Ancora in piano solo, presenta un progetto dedicato ai songs di George
Gershwin, con una rilettura che, pur rispettando il materiale compositivo,
lascia ampio spazio all' improvvisazione; i concerti (Palazzo Barberini,
Villa Torlonia, Teatro Marcello, Sala Baldini, Caffè Renault) ottengono un
ottimo successo di pubblico, e a maggio del 2004 esce il terzo cd a suo
nome, "An evening with G. Gershwin". Nello stesso mese esce anche il suo
primo libro, "Armonia funzionale", edito dalla BMG Ricordi.

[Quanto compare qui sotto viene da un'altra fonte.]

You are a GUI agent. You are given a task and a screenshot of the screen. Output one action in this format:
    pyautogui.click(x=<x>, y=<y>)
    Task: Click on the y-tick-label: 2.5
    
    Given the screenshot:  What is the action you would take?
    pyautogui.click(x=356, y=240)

Un concerto che intende presentare il Gershwin song-writer, autore di brani
che sono entrati a far parte del repertorio dei grandi jazzisti di tutto il
mondo; musiche in gran parte tratte da musicals, come Strike Up The band,
del 1930, o I Got Rhythm, del 1934, che nonostante la veneranda età di
settanta anni sono ancora oggi attuali, grazie a un senso della forma e a un
gusto armonico inimitabili.
Una interpretazione per piano solo che, nel rispetto del materiale tematico
e delle scelte stilistiche compositive, lascia quella libertà di
interpretazione e quel guizzo di estemporanea inventiva che hanno fatto
meritare al jazz l'appellativo di "creative music".